Again we see Hagar in the wilderness, now she had a small child in her hand. Sarah called the shots and challenged the pliant Abraham: “Cast out this bondwoman, oh Abraham!” (Genesis 21:10). Again, Hagar is in tears, and sufficiently mortified by this second-time abandonment. In this distress, God graciously appeared for the relief of the abandoned mother-and-son. The angel once again assured Hagar that the God of Mercy heard the voice of the lad, and the angel assures her that God will never abandon them. God has heard the voice of the lad and his mother, just where they are; in the desolateness of the wilderness and in the poverty of the barren desert. No problems are too difficult for the Merciful Lord of the Resurrection and of Second Chances to deal with, therefore we who are like Hagar must stop mourning and seek in the Tender Risen Lord Who can make all things new and Who can “save us even to the uttermost” from even in our most adverse circumstances. (Hebrews 7:25). This wilderness was not the Golgotha of Christ, but this was the Golgotha and Calvary of Hagar and her pitiful son Ishmael. Jesus, the Messiah told St. John, the Evangelist, “Behold this is your mother” and He likewise told our Blessed Mother Mary, “This is your son”. Jesus created a beautiful community of the hurting and the downtrodden at the foot of the cross. Likewise in the Arabian wilderness, Hagar and Ishmael formed a new community—The Arabian race, a new race that was also promised by God prosperity over the face of the earth (See Genesis 16:11-12). God protected the orphaned mother and the abandoned lad. A beautiful community is formed out of orphans and of the abandoned showing to us that the God of Mercy is the Father of the fatherless, Mother of the motherless, Parent of hapless foundlings, Protector of widows, Defender of the abandoned. (Psalms 68:5).

Because of Hagar’s intimate relationship with God in tears and in weeping, God as the Emancipator of the oppressed has fully liberated her and rescued her from shame and ignominy of that pretentious house of Abraham. The purpose of our inner communion with God in times of our trouble and disgrace is to find solace in having such a Merciful Helper near us. In the words of the Psalms: “God is our Refuge and Strength, a very present help in trouble.” (Psalms 46:1).
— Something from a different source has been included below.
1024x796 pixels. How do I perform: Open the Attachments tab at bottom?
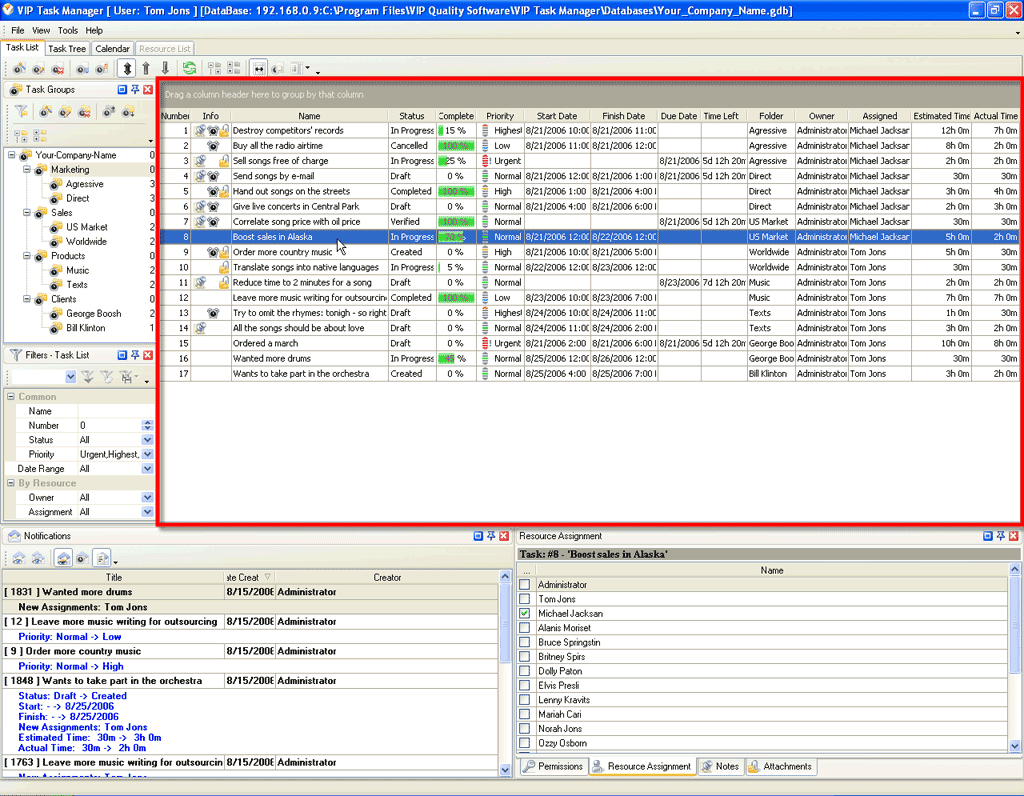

To briefly summarize; what we learn from Hagar are these beautiful and precious truths: a.) Despite all the things that I have gone through, whether they be painful or joyful, I have a sure place in the merciful and loving heart of our God of Mercy and Compassion. b.) God promises future hopeful prospects for all those who are suffering and for all those who thought that their lives do not have any hope. c.) In the midst of the parched desert we are in, when we simply open our eyes in faith, we will see the Spring of Life, which is our reason to live, a goal to continue on with life, and a hope to joyfully anticipate. d.) And most of all, God will always stretch His mighty arms to defend the oppressed and embrace them right where they are—healing them of all the pain they have experienced in life and rectifying the injustices and inequities committed by the oppressors against them; for God is always the God who sides with the poor, the downtrodden and the oppressed…

To close our reflections on the life of the oppressed servant girl Hagar and the provision of God’s liberating love that frees her from the oppressive situations surrounding her, let us now sincerely pray for the Indigenous Peoples (IPs) and Lumads of our country that God will fight on their side against those heartless people who continually oppress them. We pray that God will give the the Lumads principled courage so that they will continually strive to protect their basic freedoms especially their intrinsic right for self-determination, the right of their ancestral domains, and the right to live unimpeded in the sacred land of their own ancestors. Let us pray that as believers of a God Who is the Liberator of the oppressed, we will be on God’s side in defending the Lumads from their oppressors who are hiding within the greedy, unjust and cruel echelons of State and military power. Amen, a thousand times Amen!